- Exercise details -
Word for word, transcribe all the entries shown below.

- Records to process -
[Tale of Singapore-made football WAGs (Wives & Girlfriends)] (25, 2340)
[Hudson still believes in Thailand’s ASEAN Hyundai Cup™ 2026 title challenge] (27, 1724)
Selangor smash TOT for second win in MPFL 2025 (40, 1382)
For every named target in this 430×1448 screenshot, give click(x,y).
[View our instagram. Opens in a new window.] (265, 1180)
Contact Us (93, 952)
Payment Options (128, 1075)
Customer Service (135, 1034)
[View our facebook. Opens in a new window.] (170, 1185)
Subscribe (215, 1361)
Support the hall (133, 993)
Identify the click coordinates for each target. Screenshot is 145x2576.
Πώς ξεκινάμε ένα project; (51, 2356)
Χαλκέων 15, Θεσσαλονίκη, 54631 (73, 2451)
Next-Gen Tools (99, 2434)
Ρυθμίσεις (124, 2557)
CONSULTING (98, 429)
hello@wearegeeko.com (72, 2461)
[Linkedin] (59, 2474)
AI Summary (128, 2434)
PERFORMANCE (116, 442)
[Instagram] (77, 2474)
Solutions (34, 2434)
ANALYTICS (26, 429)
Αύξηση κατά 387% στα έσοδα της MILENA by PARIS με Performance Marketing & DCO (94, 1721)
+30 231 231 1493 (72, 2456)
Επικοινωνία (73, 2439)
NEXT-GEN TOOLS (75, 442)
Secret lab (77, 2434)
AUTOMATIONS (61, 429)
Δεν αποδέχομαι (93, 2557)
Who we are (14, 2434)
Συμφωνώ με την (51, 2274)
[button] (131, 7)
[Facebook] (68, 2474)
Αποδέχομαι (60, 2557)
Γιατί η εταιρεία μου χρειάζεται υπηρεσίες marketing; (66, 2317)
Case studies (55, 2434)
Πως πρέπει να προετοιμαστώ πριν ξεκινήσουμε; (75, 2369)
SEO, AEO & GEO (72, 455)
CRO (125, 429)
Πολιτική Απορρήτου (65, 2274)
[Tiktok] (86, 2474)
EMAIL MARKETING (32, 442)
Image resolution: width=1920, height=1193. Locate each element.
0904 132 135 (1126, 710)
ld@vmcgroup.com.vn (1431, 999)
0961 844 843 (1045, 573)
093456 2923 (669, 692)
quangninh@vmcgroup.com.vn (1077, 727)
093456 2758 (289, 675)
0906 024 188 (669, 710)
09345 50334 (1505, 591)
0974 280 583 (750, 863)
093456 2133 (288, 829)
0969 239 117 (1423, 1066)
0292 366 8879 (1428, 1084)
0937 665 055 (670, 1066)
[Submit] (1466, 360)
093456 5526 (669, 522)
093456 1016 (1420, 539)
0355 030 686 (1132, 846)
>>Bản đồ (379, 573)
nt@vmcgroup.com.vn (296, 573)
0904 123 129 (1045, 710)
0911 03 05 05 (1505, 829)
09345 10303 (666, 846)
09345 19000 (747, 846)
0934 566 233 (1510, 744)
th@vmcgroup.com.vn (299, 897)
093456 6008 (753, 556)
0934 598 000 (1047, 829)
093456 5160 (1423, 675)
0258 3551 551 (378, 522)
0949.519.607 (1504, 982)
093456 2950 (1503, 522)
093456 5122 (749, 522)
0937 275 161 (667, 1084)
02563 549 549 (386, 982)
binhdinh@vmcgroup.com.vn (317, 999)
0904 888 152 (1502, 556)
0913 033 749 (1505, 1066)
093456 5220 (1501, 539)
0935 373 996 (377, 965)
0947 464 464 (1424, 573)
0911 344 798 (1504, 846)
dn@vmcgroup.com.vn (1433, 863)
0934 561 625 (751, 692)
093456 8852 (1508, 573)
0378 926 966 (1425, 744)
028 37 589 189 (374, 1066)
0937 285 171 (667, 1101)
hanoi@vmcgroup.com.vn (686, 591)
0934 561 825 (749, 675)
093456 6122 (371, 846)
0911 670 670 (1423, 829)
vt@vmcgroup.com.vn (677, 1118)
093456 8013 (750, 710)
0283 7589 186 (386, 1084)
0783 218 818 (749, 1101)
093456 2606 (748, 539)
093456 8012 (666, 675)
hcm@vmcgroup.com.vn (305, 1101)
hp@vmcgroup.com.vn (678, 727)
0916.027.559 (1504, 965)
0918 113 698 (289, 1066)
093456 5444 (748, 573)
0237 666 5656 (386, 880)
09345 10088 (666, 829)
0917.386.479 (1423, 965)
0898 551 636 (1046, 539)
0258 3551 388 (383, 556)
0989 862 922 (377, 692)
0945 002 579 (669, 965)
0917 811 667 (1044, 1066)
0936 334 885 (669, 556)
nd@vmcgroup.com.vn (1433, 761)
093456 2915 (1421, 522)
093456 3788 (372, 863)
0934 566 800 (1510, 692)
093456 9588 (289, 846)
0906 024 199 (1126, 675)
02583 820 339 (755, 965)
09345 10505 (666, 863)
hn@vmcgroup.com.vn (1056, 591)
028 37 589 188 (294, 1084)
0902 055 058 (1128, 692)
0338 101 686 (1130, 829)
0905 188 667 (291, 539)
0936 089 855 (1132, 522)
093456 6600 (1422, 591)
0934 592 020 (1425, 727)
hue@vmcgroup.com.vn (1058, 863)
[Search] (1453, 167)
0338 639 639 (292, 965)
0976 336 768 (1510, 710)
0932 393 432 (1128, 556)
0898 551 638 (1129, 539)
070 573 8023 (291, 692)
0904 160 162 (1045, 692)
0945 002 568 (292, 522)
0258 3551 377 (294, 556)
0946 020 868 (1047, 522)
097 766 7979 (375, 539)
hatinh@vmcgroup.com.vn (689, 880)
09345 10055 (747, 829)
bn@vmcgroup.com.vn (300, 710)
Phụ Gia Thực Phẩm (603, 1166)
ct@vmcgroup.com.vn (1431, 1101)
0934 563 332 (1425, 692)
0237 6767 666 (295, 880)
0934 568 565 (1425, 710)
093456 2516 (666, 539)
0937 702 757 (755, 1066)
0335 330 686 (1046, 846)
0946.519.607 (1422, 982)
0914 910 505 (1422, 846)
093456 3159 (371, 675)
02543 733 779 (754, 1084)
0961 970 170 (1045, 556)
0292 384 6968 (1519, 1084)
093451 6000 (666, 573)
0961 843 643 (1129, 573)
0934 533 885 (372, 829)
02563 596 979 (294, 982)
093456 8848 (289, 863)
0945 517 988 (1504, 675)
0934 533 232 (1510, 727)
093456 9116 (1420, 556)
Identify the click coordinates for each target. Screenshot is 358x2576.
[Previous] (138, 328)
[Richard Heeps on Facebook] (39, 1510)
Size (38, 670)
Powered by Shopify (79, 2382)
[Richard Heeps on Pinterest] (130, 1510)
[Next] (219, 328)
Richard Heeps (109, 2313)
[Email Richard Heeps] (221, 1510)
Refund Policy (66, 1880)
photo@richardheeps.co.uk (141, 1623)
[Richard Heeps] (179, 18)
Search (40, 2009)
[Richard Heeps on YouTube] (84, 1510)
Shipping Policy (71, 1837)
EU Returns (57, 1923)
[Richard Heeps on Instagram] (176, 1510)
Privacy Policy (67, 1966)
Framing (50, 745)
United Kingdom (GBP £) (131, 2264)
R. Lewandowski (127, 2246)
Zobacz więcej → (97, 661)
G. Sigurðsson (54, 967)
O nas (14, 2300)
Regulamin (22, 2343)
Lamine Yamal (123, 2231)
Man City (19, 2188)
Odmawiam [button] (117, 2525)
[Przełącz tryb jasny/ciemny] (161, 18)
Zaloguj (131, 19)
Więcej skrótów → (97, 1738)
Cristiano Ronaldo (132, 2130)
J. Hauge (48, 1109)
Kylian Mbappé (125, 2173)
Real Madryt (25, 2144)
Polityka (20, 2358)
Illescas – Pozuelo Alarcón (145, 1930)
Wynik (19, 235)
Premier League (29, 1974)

- Written answer -
[Tale of Singapore-made football WAGs (Wives & Girlfriends)] (25, 2340)
[Hudson still believes in Thailand’s ASEAN Hyundai Cup™ 2026 title challenge] (27, 1724)
Selangor smash TOT for second win in MPFL 2025 (40, 1382)
For every named target in this 430×1448 screenshot, give click(x,y).
[View our instagram. Opens in a new window.] (265, 1180)
Contact Us (93, 952)
Payment Options (128, 1075)
Customer Service (135, 1034)
[View our facebook. Opens in a new window.] (170, 1185)
Subscribe (215, 1361)
Support the hall (133, 993)
Identify the click coordinates for each target. Screenshot is 145x2576.
Πώς ξεκινάμε ένα project; (51, 2356)
Χαλκέων 15, Θεσσαλονίκη, 54631 (73, 2451)
Next-Gen Tools (99, 2434)
Ρυθμίσεις (124, 2557)
CONSULTING (98, 429)
hello@wearegeeko.com (72, 2461)
[Linkedin] (59, 2474)
AI Summary (128, 2434)
PERFORMANCE (116, 442)
[Instagram] (77, 2474)
Solutions (34, 2434)
ANALYTICS (26, 429)
Αύξηση κατά 387% στα έσοδα της MILENA by PARIS με Performance Marketing & DCO (94, 1721)
+30 231 231 1493 (72, 2456)
Επικοινωνία (73, 2439)
NEXT-GEN TOOLS (75, 442)
Secret lab (77, 2434)
AUTOMATIONS (61, 429)
Δεν αποδέχομαι (93, 2557)
Who we are (14, 2434)
Συμφωνώ με την (51, 2274)
[button] (131, 7)
[Facebook] (68, 2474)
Αποδέχομαι (60, 2557)
Γιατί η εταιρεία μου χρειάζεται υπηρεσίες marketing; (66, 2317)
Case studies (55, 2434)
Πως πρέπει να προετοιμαστώ πριν ξεκινήσουμε; (75, 2369)
SEO, AEO & GEO (72, 455)
CRO (125, 429)
Πολιτική Απορρήτου (65, 2274)
[Tiktok] (86, 2474)
EMAIL MARKETING (32, 442)
Image resolution: width=1920, height=1193. Locate each element.
0904 132 135 (1126, 710)
ld@vmcgroup.com.vn (1431, 999)
0961 844 843 (1045, 573)
093456 2923 (669, 692)
quangninh@vmcgroup.com.vn (1077, 727)
093456 2758 (289, 675)
0906 024 188 (669, 710)
09345 50334 (1505, 591)
0974 280 583 (750, 863)
093456 2133 (288, 829)
0969 239 117 (1423, 1066)
0292 366 8879 (1428, 1084)
0937 665 055 (670, 1066)
[Submit] (1466, 360)
093456 5526 (669, 522)
093456 1016 (1420, 539)
0355 030 686 (1132, 846)
>>Bản đồ (379, 573)
nt@vmcgroup.com.vn (296, 573)
0904 123 129 (1045, 710)
0911 03 05 05 (1505, 829)
09345 10303 (666, 846)
09345 19000 (747, 846)
0934 566 233 (1510, 744)
th@vmcgroup.com.vn (299, 897)
093456 6008 (753, 556)
0934 598 000 (1047, 829)
093456 5160 (1423, 675)
0258 3551 551 (378, 522)
0949.519.607 (1504, 982)
093456 2950 (1503, 522)
093456 5122 (749, 522)
0937 275 161 (667, 1084)
02563 549 549 (386, 982)
binhdinh@vmcgroup.com.vn (317, 999)
0904 888 152 (1502, 556)
0913 033 749 (1505, 1066)
093456 5220 (1501, 539)
0935 373 996 (377, 965)
0947 464 464 (1424, 573)
0911 344 798 (1504, 846)
dn@vmcgroup.com.vn (1433, 863)
0934 561 625 (751, 692)
093456 8852 (1508, 573)
0378 926 966 (1425, 744)
028 37 589 189 (374, 1066)
0937 285 171 (667, 1101)
hanoi@vmcgroup.com.vn (686, 591)
0934 561 825 (749, 675)
093456 6122 (371, 846)
0911 670 670 (1423, 829)
vt@vmcgroup.com.vn (677, 1118)
093456 8013 (750, 710)
0283 7589 186 (386, 1084)
0783 218 818 (749, 1101)
093456 2606 (748, 539)
093456 8012 (666, 675)
hcm@vmcgroup.com.vn (305, 1101)
hp@vmcgroup.com.vn (678, 727)
0916.027.559 (1504, 965)
0918 113 698 (289, 1066)
093456 5444 (748, 573)
0237 666 5656 (386, 880)
09345 10088 (666, 829)
0917.386.479 (1423, 965)
0898 551 636 (1046, 539)
0258 3551 388 (383, 556)
0989 862 922 (377, 692)
0945 002 579 (669, 965)
0917 811 667 (1044, 1066)
0936 334 885 (669, 556)
nd@vmcgroup.com.vn (1433, 761)
093456 2915 (1421, 522)
093456 3788 (372, 863)
0934 566 800 (1510, 692)
093456 9588 (289, 846)
0906 024 199 (1126, 675)
02583 820 339 (755, 965)
09345 10505 (666, 863)
hn@vmcgroup.com.vn (1056, 591)
028 37 589 188 (294, 1084)
0902 055 058 (1128, 692)
0338 101 686 (1130, 829)
0905 188 667 (291, 539)
0936 089 855 (1132, 522)
093456 6600 (1422, 591)
0934 592 020 (1425, 727)
hue@vmcgroup.com.vn (1058, 863)
[Search] (1453, 167)
0338 639 639 (292, 965)
0976 336 768 (1510, 710)
0932 393 432 (1128, 556)
0898 551 638 (1129, 539)
070 573 8023 (291, 692)
0904 160 162 (1045, 692)
0945 002 568 (292, 522)
0258 3551 377 (294, 556)
0946 020 868 (1047, 522)
097 766 7979 (375, 539)
hatinh@vmcgroup.com.vn (689, 880)
09345 10055 (747, 829)
bn@vmcgroup.com.vn (300, 710)
Phụ Gia Thực Phẩm (603, 1166)
ct@vmcgroup.com.vn (1431, 1101)
0934 563 332 (1425, 692)
0237 6767 666 (295, 880)
0934 568 565 (1425, 710)
093456 2516 (666, 539)
0937 702 757 (755, 1066)
0335 330 686 (1046, 846)
0946.519.607 (1422, 982)
0914 910 505 (1422, 846)
093456 3159 (371, 675)
02543 733 779 (754, 1084)
0961 970 170 (1045, 556)
0292 384 6968 (1519, 1084)
093451 6000 (666, 573)
0961 843 643 (1129, 573)
0934 533 885 (372, 829)
02563 596 979 (294, 982)
093456 8848 (289, 863)
0945 517 988 (1504, 675)
0934 533 232 (1510, 727)
093456 9116 (1420, 556)
Identify the click coordinates for each target. Screenshot is 358x2576.
[Previous] (138, 328)
[Richard Heeps on Facebook] (39, 1510)
Size (38, 670)
Powered by Shopify (79, 2382)
[Richard Heeps on Pinterest] (130, 1510)
[Next] (219, 328)
Richard Heeps (109, 2313)
[Email Richard Heeps] (221, 1510)
Refund Policy (66, 1880)
photo@richardheeps.co.uk (141, 1623)
[Richard Heeps] (179, 18)
Search (40, 2009)
[Richard Heeps on YouTube] (84, 1510)
Shipping Policy (71, 1837)
EU Returns (57, 1923)
[Richard Heeps on Instagram] (176, 1510)
Privacy Policy (67, 1966)
Framing (50, 745)
United Kingdom (GBP £) (131, 2264)
R. Lewandowski (127, 2246)
Zobacz więcej → (97, 661)
G. Sigurðsson (54, 967)
O nas (14, 2300)
Regulamin (22, 2343)
Lamine Yamal (123, 2231)
Man City (19, 2188)
Odmawiam [button] (117, 2525)
[Przełącz tryb jasny/ciemny] (161, 18)
Zaloguj (131, 19)
Więcej skrótów → (97, 1738)
Cristiano Ronaldo (132, 2130)
J. Hauge (48, 1109)
Kylian Mbappé (125, 2173)
Real Madryt (25, 2144)
Polityka (20, 2358)
Illescas – Pozuelo Alarcón (145, 1930)
Wynik (19, 235)
Premier League (29, 1974)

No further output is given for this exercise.